TASK REQUIREMENTS: From the entries below, extract each line that contains the string "pixels". Letter case counts.

EXTRACTED RECORDS:

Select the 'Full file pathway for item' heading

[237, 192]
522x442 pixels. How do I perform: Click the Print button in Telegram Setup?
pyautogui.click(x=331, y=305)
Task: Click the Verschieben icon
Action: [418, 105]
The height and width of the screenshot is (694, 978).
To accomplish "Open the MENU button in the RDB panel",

==

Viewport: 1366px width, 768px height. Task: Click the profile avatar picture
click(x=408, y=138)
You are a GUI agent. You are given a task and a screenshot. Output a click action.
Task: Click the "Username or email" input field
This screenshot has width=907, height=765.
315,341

* * *

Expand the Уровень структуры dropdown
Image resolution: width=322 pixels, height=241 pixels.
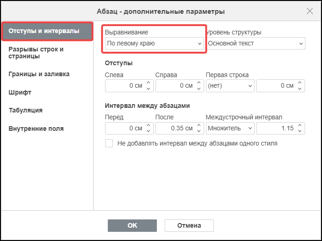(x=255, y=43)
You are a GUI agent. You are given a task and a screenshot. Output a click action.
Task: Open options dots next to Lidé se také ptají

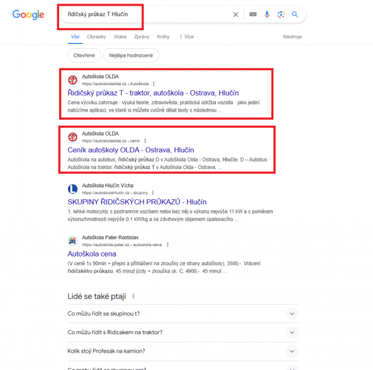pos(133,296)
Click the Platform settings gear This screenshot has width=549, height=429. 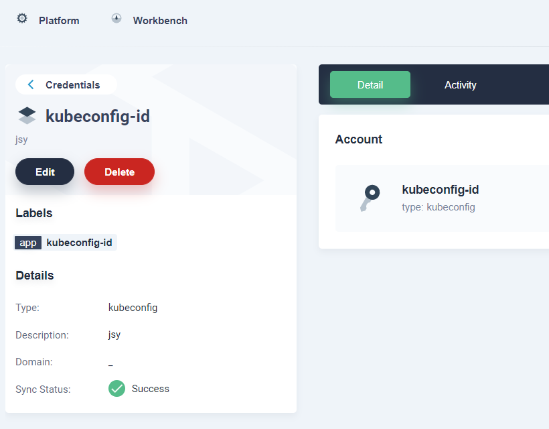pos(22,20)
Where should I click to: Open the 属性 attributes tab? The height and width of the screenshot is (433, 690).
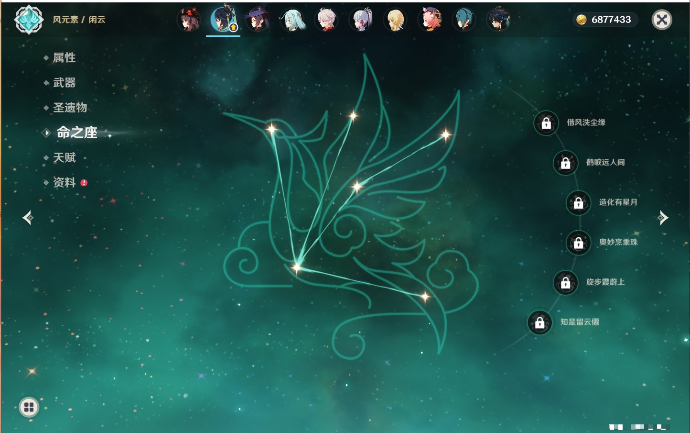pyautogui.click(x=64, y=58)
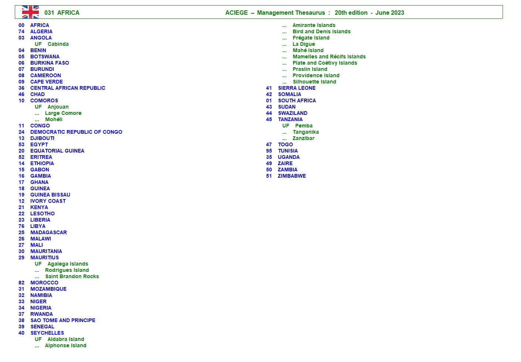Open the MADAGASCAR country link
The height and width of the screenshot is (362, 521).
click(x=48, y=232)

TASK SOLUTION:
522x442 pixels. How do I perform: Click the Print button in Telegram Setup?
Image resolution: width=322 pixels, height=241 pixels.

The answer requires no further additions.